Not everyone is ready for change, or ready for the same amount of change. This further emphasizes the need to approach followers as partners (Hickman 2010, 55) to create coalition and context for change in continuous dynamic environments (58). The founder carries additional weight in determining the embedded cultural DNA and therefor his/her own internal ongoing change is an essential gift to the group as a fellow learner, if the organization is to experience any sort of innovative principles. 

I’ve been especially interested in the social dynamics in play during change. “Transcending such differences as time, place, technological development, ethnic origin and religious orientation – are two underlying configurations: the domination system and the partnership system” (Schuyler 2016, 104). Does our context for change involve embedded ideological resistance towards the intended change? Who are the players, those with the most to gain or lose, what common ground can be found towards change?  Are the changes we are moving towards carry their own set of ideological defaults? Should they? What does Jesus incarnation tell us about power dynamics and what should “Christian” change dynamics look like during the means and ends of change? 

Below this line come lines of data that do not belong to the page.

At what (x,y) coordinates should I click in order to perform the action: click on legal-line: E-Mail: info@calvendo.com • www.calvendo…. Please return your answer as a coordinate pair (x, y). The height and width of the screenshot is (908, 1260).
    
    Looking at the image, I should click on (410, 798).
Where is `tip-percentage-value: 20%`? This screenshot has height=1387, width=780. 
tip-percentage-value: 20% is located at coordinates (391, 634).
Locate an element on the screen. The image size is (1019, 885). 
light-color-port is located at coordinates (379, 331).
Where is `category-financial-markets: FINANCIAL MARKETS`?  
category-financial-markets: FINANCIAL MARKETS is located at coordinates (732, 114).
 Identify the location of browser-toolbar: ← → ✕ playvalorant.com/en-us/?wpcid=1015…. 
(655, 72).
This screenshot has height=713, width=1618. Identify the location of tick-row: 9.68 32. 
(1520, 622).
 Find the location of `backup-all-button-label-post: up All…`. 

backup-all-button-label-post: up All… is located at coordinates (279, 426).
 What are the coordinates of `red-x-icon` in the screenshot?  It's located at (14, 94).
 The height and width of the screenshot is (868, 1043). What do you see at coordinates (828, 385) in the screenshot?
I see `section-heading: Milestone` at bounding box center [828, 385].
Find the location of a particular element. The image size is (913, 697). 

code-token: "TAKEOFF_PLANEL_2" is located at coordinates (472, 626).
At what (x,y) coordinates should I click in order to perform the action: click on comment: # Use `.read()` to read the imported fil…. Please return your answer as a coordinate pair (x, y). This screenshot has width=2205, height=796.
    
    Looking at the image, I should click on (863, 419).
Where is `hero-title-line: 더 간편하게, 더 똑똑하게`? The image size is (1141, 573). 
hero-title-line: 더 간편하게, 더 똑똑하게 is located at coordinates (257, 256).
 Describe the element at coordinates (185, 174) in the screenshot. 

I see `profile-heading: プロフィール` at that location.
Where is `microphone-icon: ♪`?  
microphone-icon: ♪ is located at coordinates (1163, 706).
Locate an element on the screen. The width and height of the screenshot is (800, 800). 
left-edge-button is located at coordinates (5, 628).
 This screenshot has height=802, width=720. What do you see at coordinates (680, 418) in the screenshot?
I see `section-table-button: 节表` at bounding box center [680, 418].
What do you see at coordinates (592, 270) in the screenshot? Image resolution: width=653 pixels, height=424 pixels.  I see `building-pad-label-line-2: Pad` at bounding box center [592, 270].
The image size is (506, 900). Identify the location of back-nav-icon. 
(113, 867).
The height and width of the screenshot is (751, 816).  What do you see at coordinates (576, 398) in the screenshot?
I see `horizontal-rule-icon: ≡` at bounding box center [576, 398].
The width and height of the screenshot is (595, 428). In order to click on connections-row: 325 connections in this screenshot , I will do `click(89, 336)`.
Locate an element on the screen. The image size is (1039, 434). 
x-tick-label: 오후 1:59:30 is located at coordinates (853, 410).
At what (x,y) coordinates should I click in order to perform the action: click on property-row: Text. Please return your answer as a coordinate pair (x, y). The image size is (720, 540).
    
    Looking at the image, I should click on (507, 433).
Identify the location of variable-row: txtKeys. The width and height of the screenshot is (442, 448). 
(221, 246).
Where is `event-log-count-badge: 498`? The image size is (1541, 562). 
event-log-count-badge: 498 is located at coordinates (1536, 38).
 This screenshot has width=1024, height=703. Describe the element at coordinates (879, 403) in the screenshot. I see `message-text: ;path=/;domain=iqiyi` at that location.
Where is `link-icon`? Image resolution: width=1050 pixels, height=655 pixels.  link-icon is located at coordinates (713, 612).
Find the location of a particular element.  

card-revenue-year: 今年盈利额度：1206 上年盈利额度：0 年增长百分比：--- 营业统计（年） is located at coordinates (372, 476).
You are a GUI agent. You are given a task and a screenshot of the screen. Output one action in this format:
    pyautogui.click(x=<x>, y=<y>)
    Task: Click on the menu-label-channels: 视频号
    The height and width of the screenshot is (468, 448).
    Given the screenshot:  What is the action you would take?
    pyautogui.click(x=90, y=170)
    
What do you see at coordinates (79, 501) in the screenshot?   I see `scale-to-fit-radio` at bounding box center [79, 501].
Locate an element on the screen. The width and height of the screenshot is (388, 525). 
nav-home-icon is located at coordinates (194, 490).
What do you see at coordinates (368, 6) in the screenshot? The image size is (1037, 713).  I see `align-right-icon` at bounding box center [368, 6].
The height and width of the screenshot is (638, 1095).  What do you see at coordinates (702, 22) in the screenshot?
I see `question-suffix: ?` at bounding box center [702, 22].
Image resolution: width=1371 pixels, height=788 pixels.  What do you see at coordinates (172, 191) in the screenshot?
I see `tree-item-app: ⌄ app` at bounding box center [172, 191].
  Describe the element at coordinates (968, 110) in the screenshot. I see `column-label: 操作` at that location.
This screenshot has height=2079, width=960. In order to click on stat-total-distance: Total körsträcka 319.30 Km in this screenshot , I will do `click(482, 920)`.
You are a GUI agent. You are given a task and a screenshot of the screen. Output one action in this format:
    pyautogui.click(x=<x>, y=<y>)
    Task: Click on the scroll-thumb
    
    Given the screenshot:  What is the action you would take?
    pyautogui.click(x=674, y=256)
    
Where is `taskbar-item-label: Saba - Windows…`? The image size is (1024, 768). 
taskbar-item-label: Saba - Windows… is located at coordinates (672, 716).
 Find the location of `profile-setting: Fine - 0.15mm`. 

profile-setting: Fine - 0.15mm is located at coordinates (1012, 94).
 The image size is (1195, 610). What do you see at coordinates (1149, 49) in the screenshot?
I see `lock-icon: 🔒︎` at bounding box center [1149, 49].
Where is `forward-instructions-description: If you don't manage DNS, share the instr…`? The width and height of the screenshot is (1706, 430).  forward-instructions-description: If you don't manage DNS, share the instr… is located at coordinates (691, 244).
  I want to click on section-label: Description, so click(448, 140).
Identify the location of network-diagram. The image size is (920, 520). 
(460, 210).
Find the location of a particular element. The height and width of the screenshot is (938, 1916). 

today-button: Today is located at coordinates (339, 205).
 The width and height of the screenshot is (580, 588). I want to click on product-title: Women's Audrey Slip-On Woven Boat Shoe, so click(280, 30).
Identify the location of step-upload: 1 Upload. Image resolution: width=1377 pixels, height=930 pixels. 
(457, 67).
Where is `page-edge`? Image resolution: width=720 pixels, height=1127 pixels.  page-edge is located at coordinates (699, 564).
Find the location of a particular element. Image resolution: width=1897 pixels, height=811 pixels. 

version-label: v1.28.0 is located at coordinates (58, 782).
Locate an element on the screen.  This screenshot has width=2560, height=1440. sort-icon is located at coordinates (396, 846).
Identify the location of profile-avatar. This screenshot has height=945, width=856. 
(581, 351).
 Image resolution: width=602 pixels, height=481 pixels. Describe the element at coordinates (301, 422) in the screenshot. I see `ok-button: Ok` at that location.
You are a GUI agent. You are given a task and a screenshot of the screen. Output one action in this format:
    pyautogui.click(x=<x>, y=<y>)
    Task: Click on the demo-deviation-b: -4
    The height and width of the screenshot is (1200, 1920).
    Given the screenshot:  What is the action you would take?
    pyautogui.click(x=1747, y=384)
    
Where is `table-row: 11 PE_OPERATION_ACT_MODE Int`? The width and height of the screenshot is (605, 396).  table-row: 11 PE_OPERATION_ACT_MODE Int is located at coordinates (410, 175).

Our conversations revealed one thing to me; all of us are in a constant state of change. Even if we’re satisfied and feeling a sense of ‘settled’, entropy is at work (218). The stoppage of intentional growth movement is in fact a movement towards unintentional calcification. To cease growing is to accelerate death. The structures we make or enable seem to eventually turn on us as ritual loses meaning, and a cognitive dissonance arises between what we really feel inside, and those outwards symbols.  In other words, how can we stay adaptive and also honor tradition? How can we as leaders ensure we aren’t fortifying structures that might keep us and our followers from growing?

Growth is difficult, learning always meets resistance, and change is an exchange of familiar for the hope of something better. Change is therefor risk, but our generation seems fixated on safety.